(Collected data entries)
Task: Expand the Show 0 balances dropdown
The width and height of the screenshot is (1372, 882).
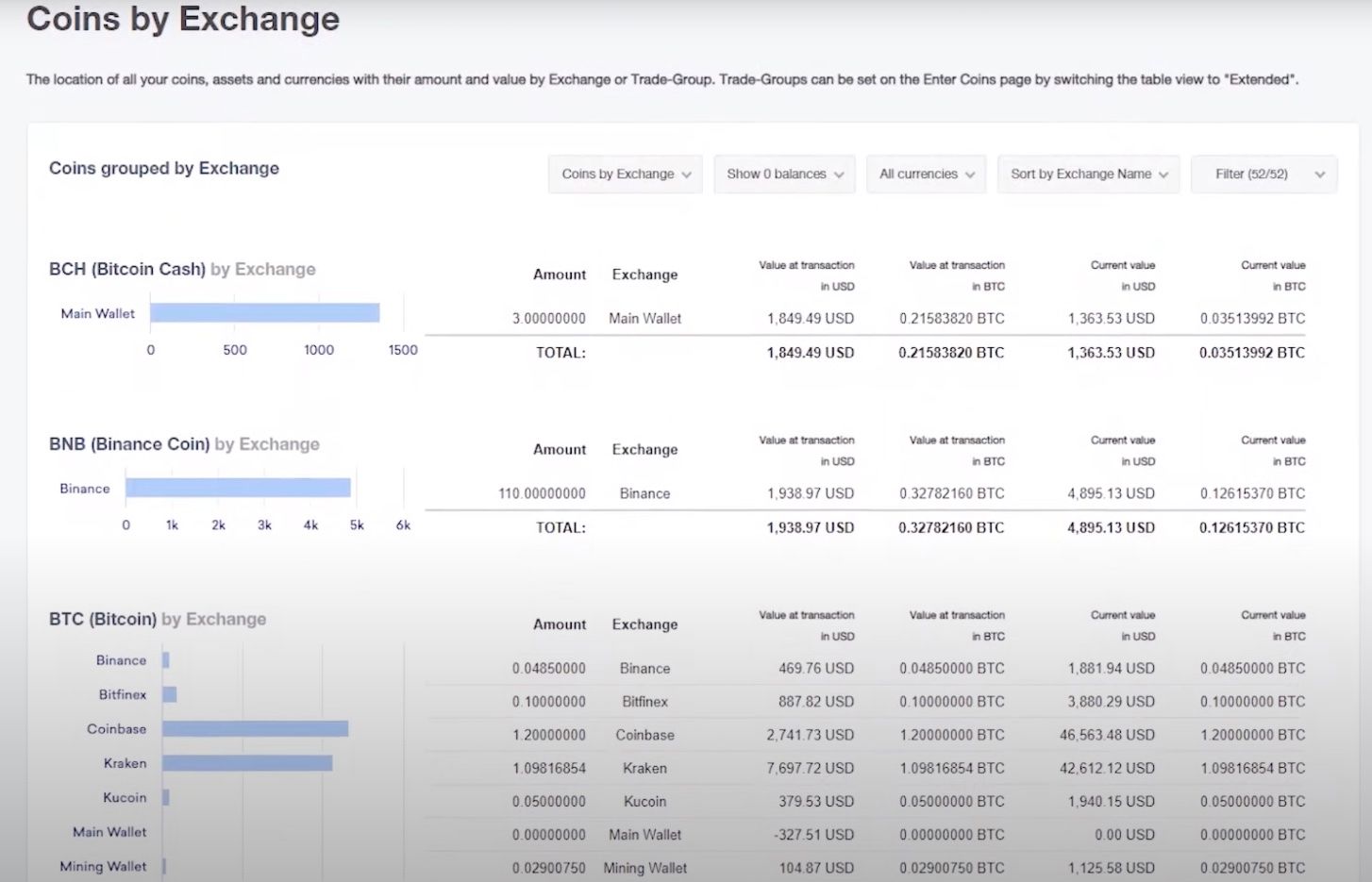Action: 784,175
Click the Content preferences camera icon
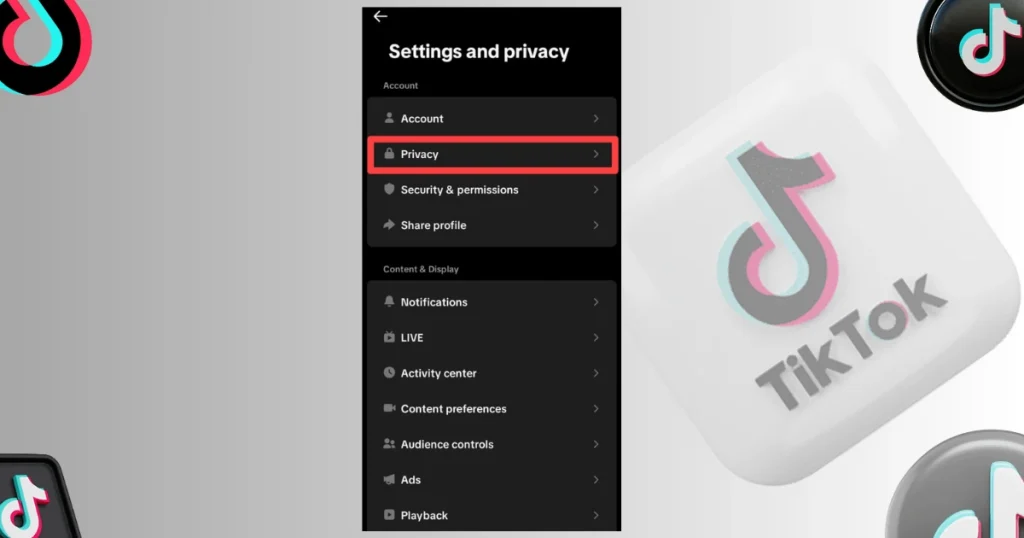Viewport: 1024px width, 538px height. point(389,408)
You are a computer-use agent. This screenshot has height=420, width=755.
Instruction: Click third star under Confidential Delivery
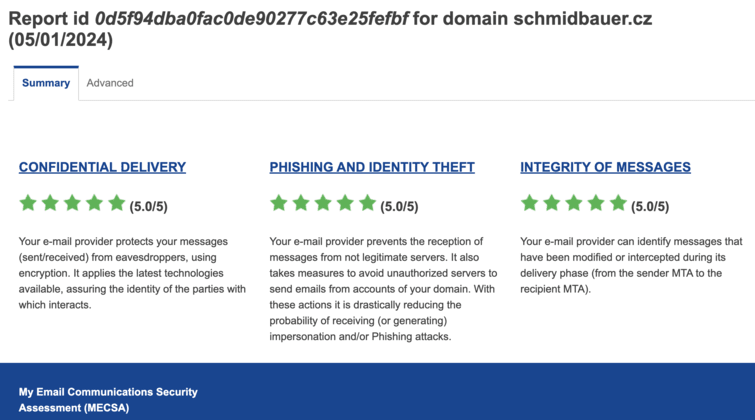[x=72, y=203]
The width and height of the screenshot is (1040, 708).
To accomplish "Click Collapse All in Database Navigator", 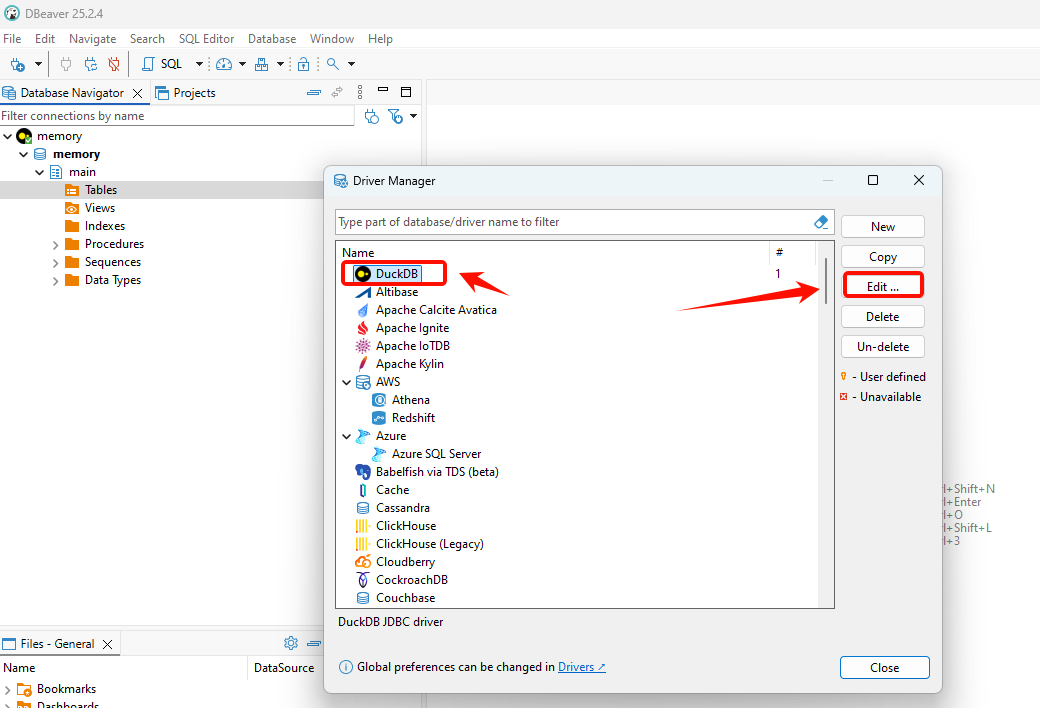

• TASK BRIEF: The expected output is each entry given again word for word, with pictures dropped.

• SOLUTION FOR THIS TASK:
Task: Expand the Show 0 balances dropdown
The width and height of the screenshot is (1372, 882).
Action: 784,175
Click the Content preferences camera icon
Viewport: 1024px width, 538px height. point(389,408)
You are a computer-use agent. This screenshot has height=420, width=755.
Instruction: Click third star under Confidential Delivery
[x=72, y=203]
The width and height of the screenshot is (1040, 708).
To accomplish "Click Collapse All in Database Navigator", 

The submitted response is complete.